On the facing wall were two sections. The first was “Exploring Henry Morton Stanley, New Orleans and Africa.” John Rowlands, a Welsh-born cabin boy, jumped ship in 1859 when he arrived in the Crescent City and began his transformation into the famed African explorer. In 1871 a New York newspaper commissioned Stanley to find the “lost” missionary, Dr. David Livingstone. Afterward, Stanley joined Livingstone’s call to end the East African “Arab” slave trade. Reproductions here were of the young Rowlands, Stanley posing in expedition garb, Stanley with porters, the Goodrich-Stanley house, once owned by Stanley’s supposed “adoptive” father, and 105 Tchoupitoulas Street, once occupied by the wholesale grocery that employed Rowlands/Stanley.
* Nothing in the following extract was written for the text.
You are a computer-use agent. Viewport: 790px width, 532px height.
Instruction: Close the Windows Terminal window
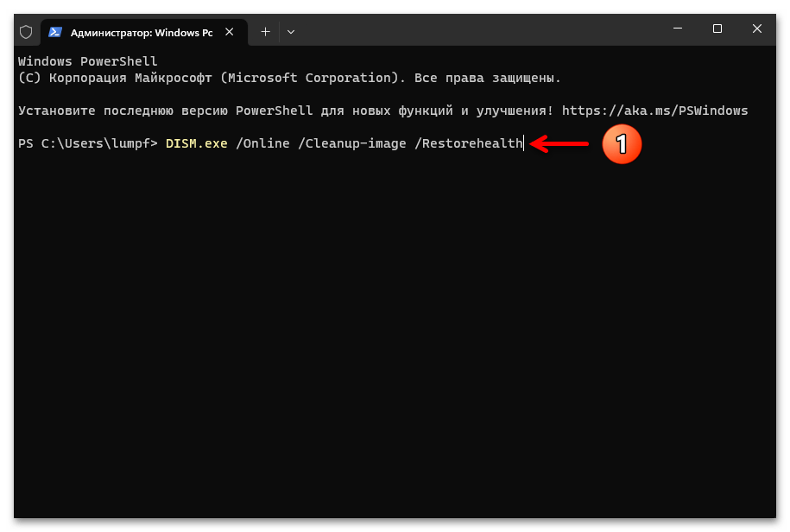(x=757, y=29)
The last part of this display was “Born in Africa, Buried in the French Quarter?” This concerned the recent excavation of New Orleans’ oldest formal graveyard, the St. Peter Street cemetery, which held some of the city’s first African residents among the approximately 8,000 people interred. The cemetery was in use ca. 1718–late 1700s. Four photographs documented the removal of coffins. On April 18, 2015, there was a ceremony to mark the re-interment of St. Peter Street remains in New Orleans’ Saint Louis Cemetery No. 1. In the case were examples of small artifacts, such as pottery shards and cowrie shells, recovered from Madame John’s Legacy, a property of the Louisiana State Museum, in New Orleans’ French Quarter. There were also pieces of ‘colono-type’ wares from the East Coast, reflecting the city’s Colonial population, as well as industrially-manufactured pottery from England. The transfer-printed platter, serving bowl, and smaller bowl came from a privy in the 1860s on St. Peter Street.

These three vignettes about local ties to international history effectively deepened the already chronologically and geographically broad context of Kongo Across the Waters, a remarkably ambitious, landmark exhibition full of high-quality works. The display of these pieces, many never before seen in the United States, was gracious and attractive although less dynamic than it might have been. The accessible labels allowed viewers to grasp the significance of five centuries of Kongo culture and history and their enduring legacies in the Americas.

There has been a recent surge in scholarship about Kongo culture, both in terms of publications and highly visible, large-scale exhibitions. In December 2014, Cécile Fromont published The Art of Conversion: Christian Visual Culture in the Kingdom of Kongo (Chapel Hill, NC: University of North Carolina Press) for the Omohundro Institute of Early American History and Culture at Williamsburg, Virginia. It concerns Catholic Kongo between the sixteenth and nineteenth centuries. In 2013, Bárbaro Martínez-Ruiz produced Kongo Graphic Writing and Other Narratives of the Sign (Philadelphia: Temple University Press), which traces the history and development of visual traditions in the Kongo religions of Africa and Cuba. This fall, the Metropolitan Museum of Art will mount Kongo: Power and Majesty (September 18, 2015–January 3, 2016) with a catalogue. Like the show in New Orleans, this exhibition will feature a 500-year span of art with many international loans. While it will not concern Kongo culture in the Americas, there will be much new information, including conservators’ analyses of textiles, woodcarvings, and other material. Thus, Kongo Across the Waters was a timely and significant exhibition, especially given its opening coinciding with the 500th anniversary of the arrival of the first free Africans in North America. One only wishes the tour had been more national, going further across the United States than the South and East coast.